1. High level - web page implies it doesn't remember the high level. So which high level does it default to - the actual highest level, or the next-highest? On 14500? Eneloop?

2. Do AW 14500 (protected, black w/silver label, bought this year) work well in it? (They don't fit my H501w, have to use unprotected 14500 and the H501w has no protection for them so have to be careful.)

3. From comments, the SC50 tint should be fine for me, the SC50w might be a bit more noticeably yellow than I'd like, apparently it's more so than the H501w.

4. I don't like the interface difference from the H501w, will be awkward having both if they differ in how long you have to hold it down to get low level from off.

5. One vendor still shows "SC50" on their web page, but ZL shows only "SC50+" - are all the older ones sold, or do I need to query the dealer to make sure I'm getting the latest one?


----------



## jhc37013 (Sep 1, 2010)

1. it will always start on the lower high level no matter the battery choice.

2. I use AW 14500 and they fit fine

3. SC50 tint seems consistently good I have heard no complaints. I do have the SC50w but not the H501w to compare it to.

4. I don't notice any difference in the timing with my 501 (regular model)

5. If you want the SC50+ definitely check with your dealer and be sure he knows you want the SC50+. As far as I know their is still regular SC50's out there.


----------



## pae77 (Sep 1, 2010)

cistallus said:


> I'm interested in the SC50. Actually I'd prefer an SC60 but I insist on the ability to use primary batteries as backup, so it's out.
> I have a few questions and concerns:
> All my comments are based on the SC50w+ on 14500s.
> 1. High level - web page implies it doesn't remember the high level. So which high level does it default to - the actual highest level, or the next-highest? On 14500? Eneloop?
> ...


You definitely need to query the dealer to make sure and also request one with a less yellow tint, if the dealer will accomodate you, if going for the w model (unless you like and want that "golden" tint that the more yellow ones seem to have).

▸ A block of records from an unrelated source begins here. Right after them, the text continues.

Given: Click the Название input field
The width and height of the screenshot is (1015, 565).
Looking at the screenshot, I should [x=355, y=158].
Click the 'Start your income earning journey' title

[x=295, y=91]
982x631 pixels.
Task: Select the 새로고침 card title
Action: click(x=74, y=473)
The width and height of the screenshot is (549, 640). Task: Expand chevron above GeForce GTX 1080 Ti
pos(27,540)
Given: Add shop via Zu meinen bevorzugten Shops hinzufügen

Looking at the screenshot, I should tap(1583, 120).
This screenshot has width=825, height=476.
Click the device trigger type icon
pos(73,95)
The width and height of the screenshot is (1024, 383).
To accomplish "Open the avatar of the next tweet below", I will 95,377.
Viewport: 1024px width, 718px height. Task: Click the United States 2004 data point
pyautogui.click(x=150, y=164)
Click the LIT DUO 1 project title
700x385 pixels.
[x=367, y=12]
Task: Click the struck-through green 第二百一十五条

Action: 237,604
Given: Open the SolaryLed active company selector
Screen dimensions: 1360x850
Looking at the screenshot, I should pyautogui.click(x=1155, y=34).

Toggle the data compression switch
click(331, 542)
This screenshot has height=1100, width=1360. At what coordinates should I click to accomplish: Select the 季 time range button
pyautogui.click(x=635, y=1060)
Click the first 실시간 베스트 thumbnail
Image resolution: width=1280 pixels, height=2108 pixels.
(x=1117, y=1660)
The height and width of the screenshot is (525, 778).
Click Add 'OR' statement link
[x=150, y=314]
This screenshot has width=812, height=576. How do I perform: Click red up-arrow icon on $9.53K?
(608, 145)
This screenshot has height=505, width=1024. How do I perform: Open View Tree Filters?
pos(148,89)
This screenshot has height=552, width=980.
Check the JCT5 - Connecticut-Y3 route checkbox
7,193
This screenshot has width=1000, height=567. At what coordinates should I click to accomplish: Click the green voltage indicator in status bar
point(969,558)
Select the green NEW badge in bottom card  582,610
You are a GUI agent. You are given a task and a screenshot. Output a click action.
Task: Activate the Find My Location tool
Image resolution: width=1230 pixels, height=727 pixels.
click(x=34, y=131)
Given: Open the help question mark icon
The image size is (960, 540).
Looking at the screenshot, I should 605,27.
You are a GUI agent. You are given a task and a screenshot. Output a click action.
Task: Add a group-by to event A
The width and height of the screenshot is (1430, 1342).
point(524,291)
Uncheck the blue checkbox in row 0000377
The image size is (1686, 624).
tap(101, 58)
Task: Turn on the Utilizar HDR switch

If you are not in too much of a hurry, I would recommend waiting for the SC51 which I believe will have XPG emitters which should make for a better beam as well as be brighter and have even better runtime, not that the SC50 is bad in those departments, except, I personally find the hot spot to be a bit too small and the spill to be a bit too large and relatively dim compared to the brightness of the hot spot. I suspect the XPG emitter should have a bigger hotspot and brighter spill.


----------



## cistallus (Sep 2, 2010)

Thanks jhc37013 and pae77. That's a bummer about item 1 - when I turn a light to high, I want it at its highest level, not have to fool around more to get there. They could easily have it remember the high level as well as the other two. Thanks for the other answers, they all sound good.

I was all set to get one but due to item 1, I think I will hold off, maybe until info about that SC51 shows up.

Hmm, clarification please: what if you aren't using a 14500? The Zebralight site's page for the SC50+ states "Strobe selection is not memorized.". This implies it must come on at its highest level when High is selected. Is that true for a non-LiIon, so the inability to come on at the highest level only applies to 14500?


----------



## pae77 (Sep 2, 2010)

I think you are right about that only being an issue with the 14500 power source. I can almost guarantee you though, it just is not going to be a problem in practice because the difference between the two high levels is so subtle and slight, imo, it just isn't a big deal. The lower high level is really bright. When you crank it up to the higher level, there is a barely perceptible difference. Because the difference is so slight but the lower high is so much more efficient, most of the time one should be satisfied and prefer to be using the lower of the two high levels anyway. I really believe this will become apparent to anyone once they start using the light. If there was a bigger difference between the two levels, that would be different and then I would agree it might be a problem, but since the difference in actual noticeable brightness is so minimal, most of the time you would just want to be at the level that is more efficient and giving you the longer runtime, especially since it is only barely perceptibly less bright than the other higher level. For me, if it came on at the higher level, I would always be turning it down.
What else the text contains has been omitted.